— START Material provided —
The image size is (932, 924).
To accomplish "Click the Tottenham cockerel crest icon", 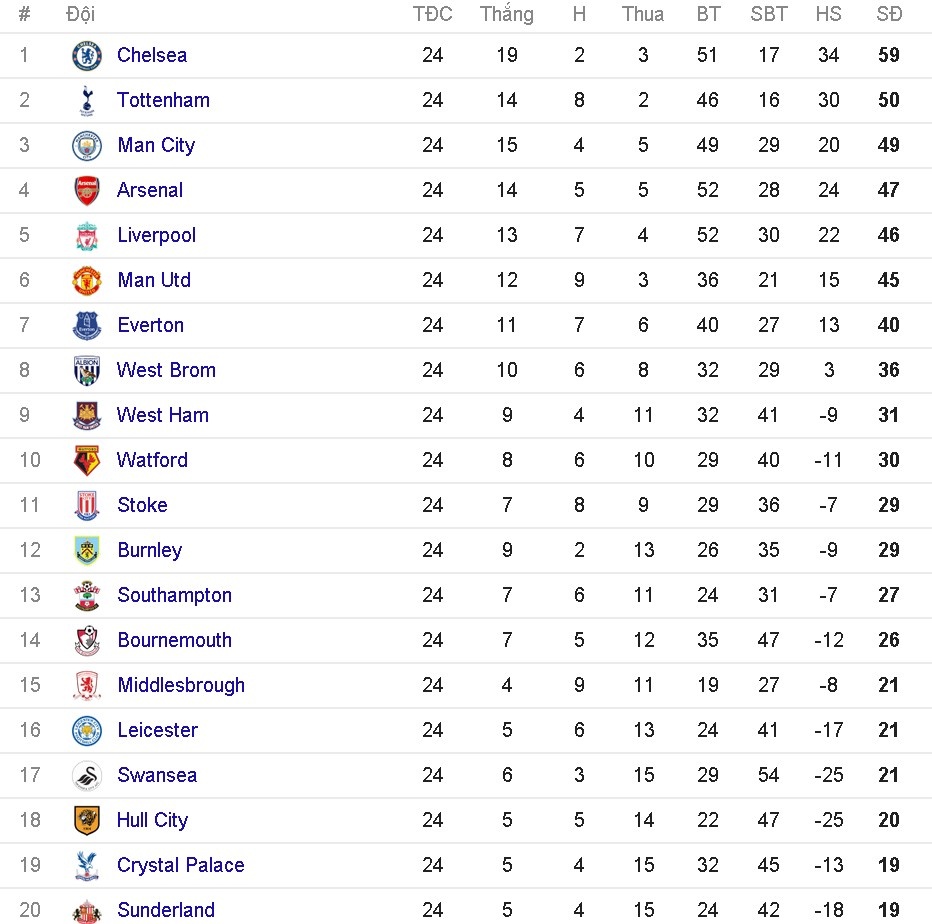I will click(x=87, y=100).
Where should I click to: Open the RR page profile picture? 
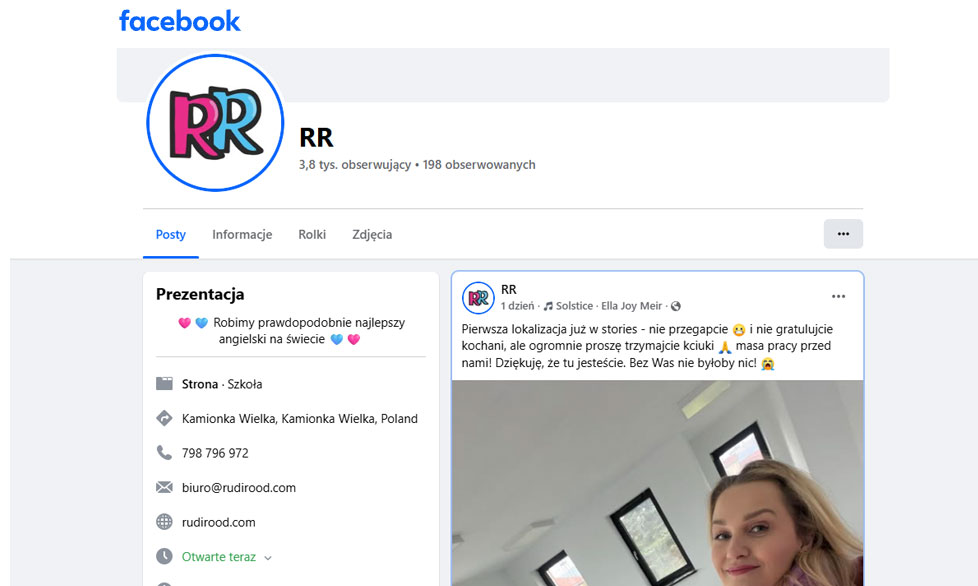coord(215,123)

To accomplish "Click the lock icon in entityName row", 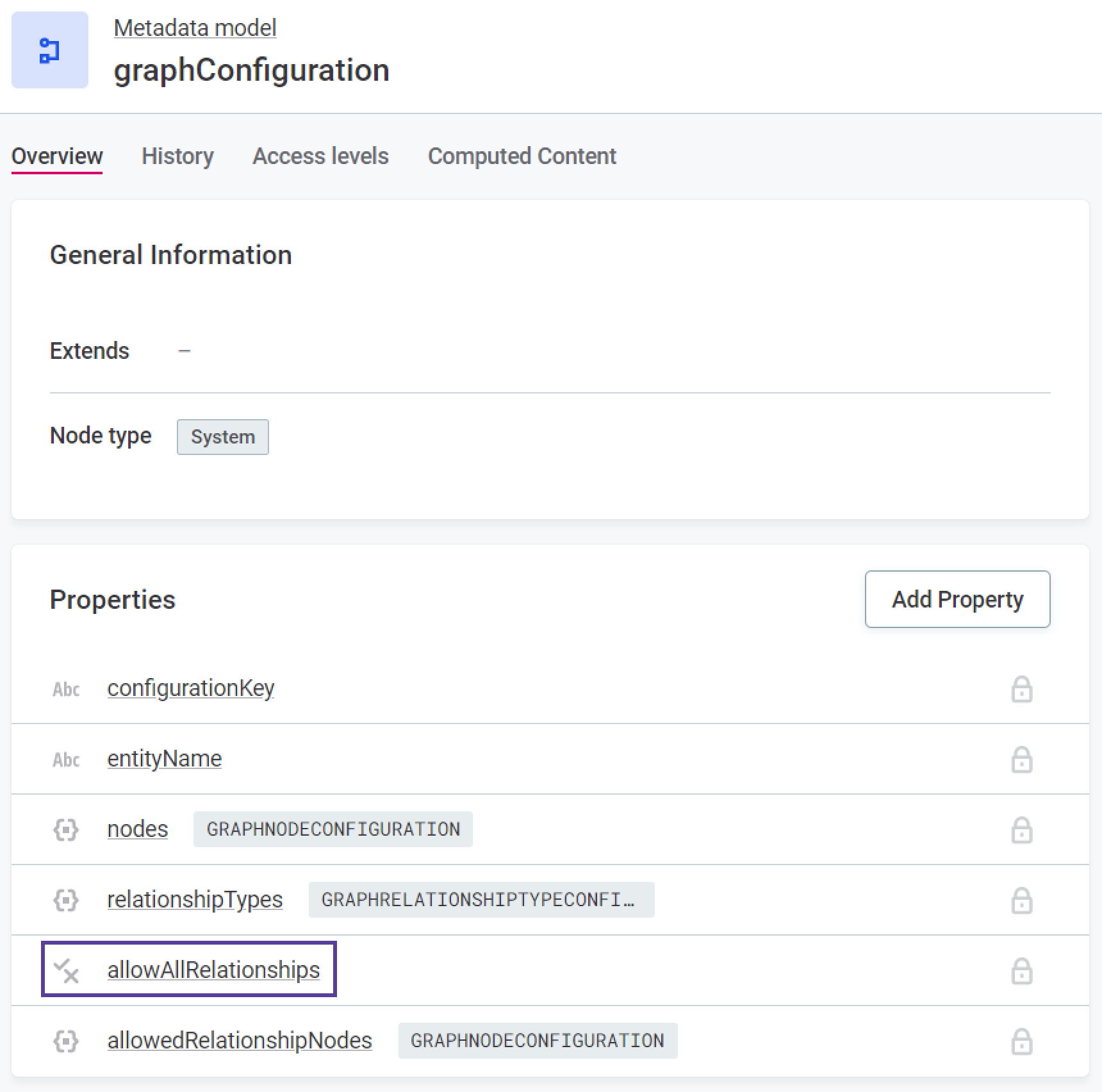I will [1021, 759].
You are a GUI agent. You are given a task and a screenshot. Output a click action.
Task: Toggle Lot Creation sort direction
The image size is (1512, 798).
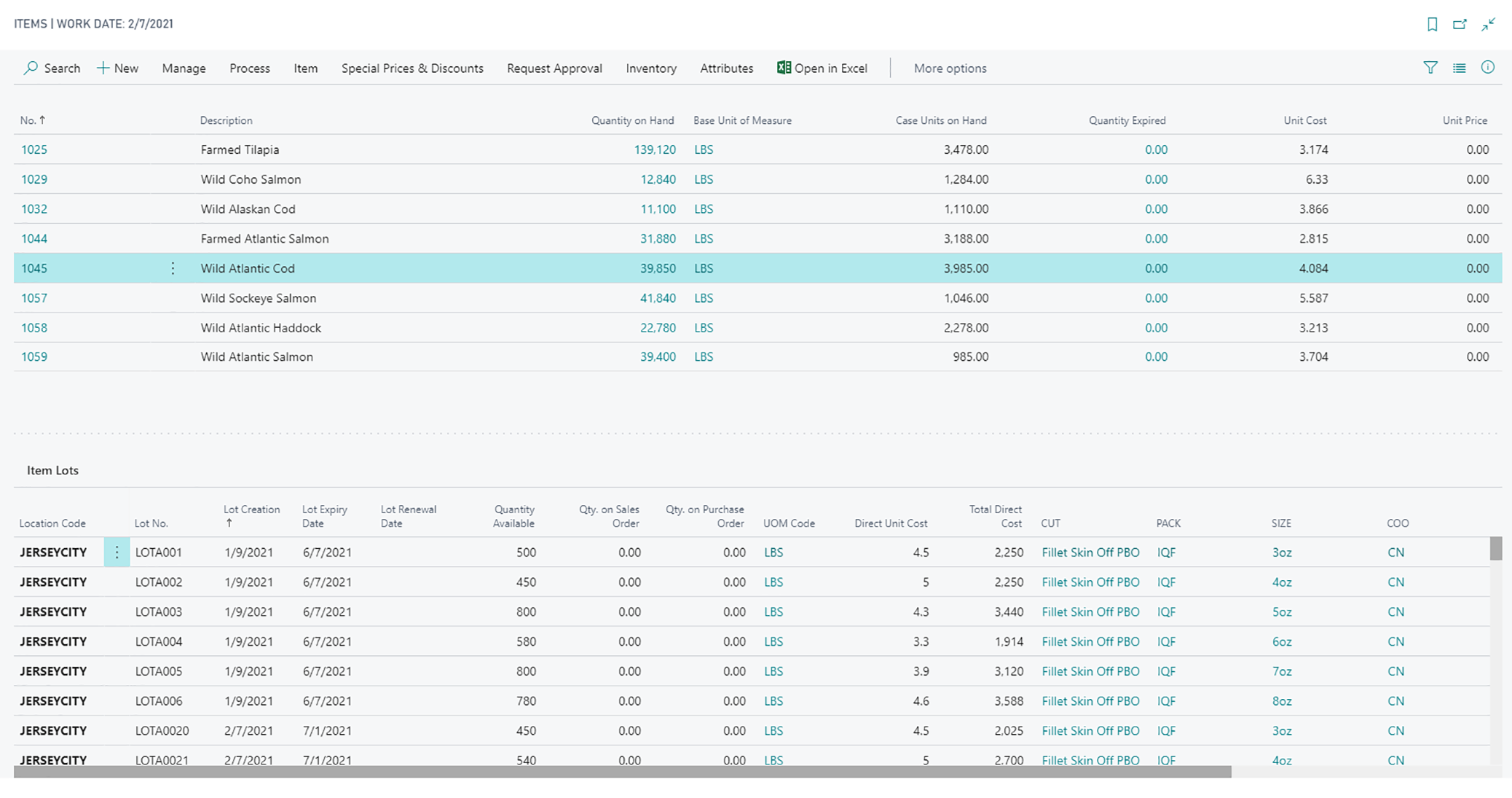251,516
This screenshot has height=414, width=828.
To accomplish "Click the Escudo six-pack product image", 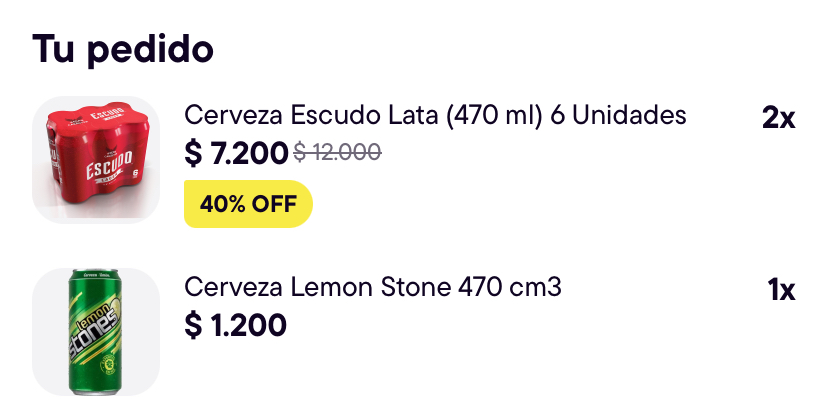I will (96, 158).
— END Material provided —
Short task: Which lines of the material contain the string "screenshot", with case taken into account? Pull out each of those lines in full.

Problem solution:
You are a GUI agent. You are given a task and a screenshot. Output a click action.
This screenshot has height=414, width=828.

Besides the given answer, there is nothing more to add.